I have some news to to share. And I suggest you take this lying down. Literally. The next clear night, sprawl on your back and look straight up. Almost directly overhead you'll face a swan of stars slowly winging by. Say hello to Cygnus, a star pattern recognized since antiquity. Greek astronomer Claudius Ptolemy included it his list of 48 constellations around the year 150 A.D.
Cygnus is one of the few constellations that's obvious even from a relatively light-polluted sky. Deneb, its brightest star, marks the tail of the swan. Its name comes from "dhanab," the Arabic word for tail. The stars Sadr and Albireo frame the bird's body and long neck, while Epsilon and Delta Cygni extend outward to form a pair of wings. I'd say the ancients did a pretty good job creating a reasonable facsimile of a swan using just five stars!

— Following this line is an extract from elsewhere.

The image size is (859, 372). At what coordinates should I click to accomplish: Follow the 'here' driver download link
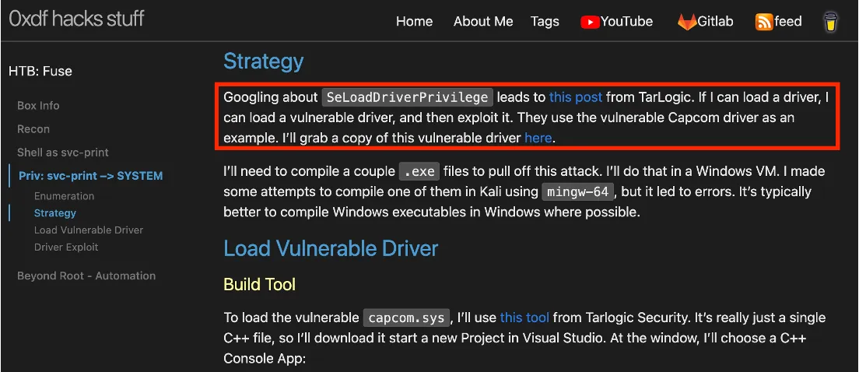click(538, 138)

As with nearly all the 88 constellations your imagination provides the rest. Those same five suns also form one of the sky's best known asterisms — the Northern Cross. Here, Deneb becomes the head of the cross, the wings the crossbeam and Albireo its foot. Like flipping a switch on and off it's easy to picture both simply by shifting your perspective and seeing the figure "in reverse." Cygnus illustrates that two different points of view can be equally valid.

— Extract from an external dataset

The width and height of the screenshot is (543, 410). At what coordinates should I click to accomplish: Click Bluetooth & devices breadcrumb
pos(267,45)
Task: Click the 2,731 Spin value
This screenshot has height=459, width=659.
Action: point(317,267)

Everyone oohs and aahs over the Southern Cross. Yes, it's got three brilliant stars the likes of Deneb. Yes, it's compact and cute. But it barely looks like its name — more like a kite — while the northern version shouts cross. Cygnus represents Zeus, the king of the Greek gods, who disguised himself as a swan to pursue the nymph Nemesis for yet another of his frequent love affairs.
You can start your own love affair with the constellation by cupping your hands behind your head the next clear night and looking straight up. For a real treat, bring a pair of binoculars and slowly sweep up and down the constellation from a dark sky. The Milky Way passes directly through Cygnus, so the entire cross throbs with stars. Binoculars will show hundreds especially between Albireo and Sadr, the location of a dense patch of starlight called the Cygnus Star Cloud. You won't believe your eyes.

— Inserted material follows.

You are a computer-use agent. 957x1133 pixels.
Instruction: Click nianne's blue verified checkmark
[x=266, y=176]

Deneb is one of the brightest, most distant stars visible with the naked eye. Shining at 1st magnitude, it's about 2,600 light-years away. From to time, I enjoy using stars as time machines to travel back into the past. When it comes to Deneb, the light we see now left the star when Nebuchadnezzar II built the famous Hanging Gardens of Babylon. Far out!
Its next-door neighbor, Vega, shines more brightly, but it's a mere 25 light-years distant. Deneb only appears diminished because of its enormous distance, when in fact it's one of the brightest stars in the galaxy — a supergiant about 108 times the diameter of the sun and nearly 200,000 times as luminous. If you could haul Deneb to Vega's distance it would shine at magnitude -9 (40 times brighter than Venus) and cast shadows. Stars as massive as Deneb will expand to become red supergiants and ultimately collapse and detonate as supernovae.
Cygnus also houses Albireo, one of the sky's finest and most colorful double stars for small telescopes, and the Veil Nebula, a spectacular supernova remnant. You can split Albireo in even a small scope. For the Veil, you'll need a 6-inch or larger telescope to reveal the expanding cloud of glowing gases left in the wake of a massive stellar explosion that occurred some 10,000 years ago.
Life is so short on the astronomical scale. As the swan flies past, enjoy every nanosecond.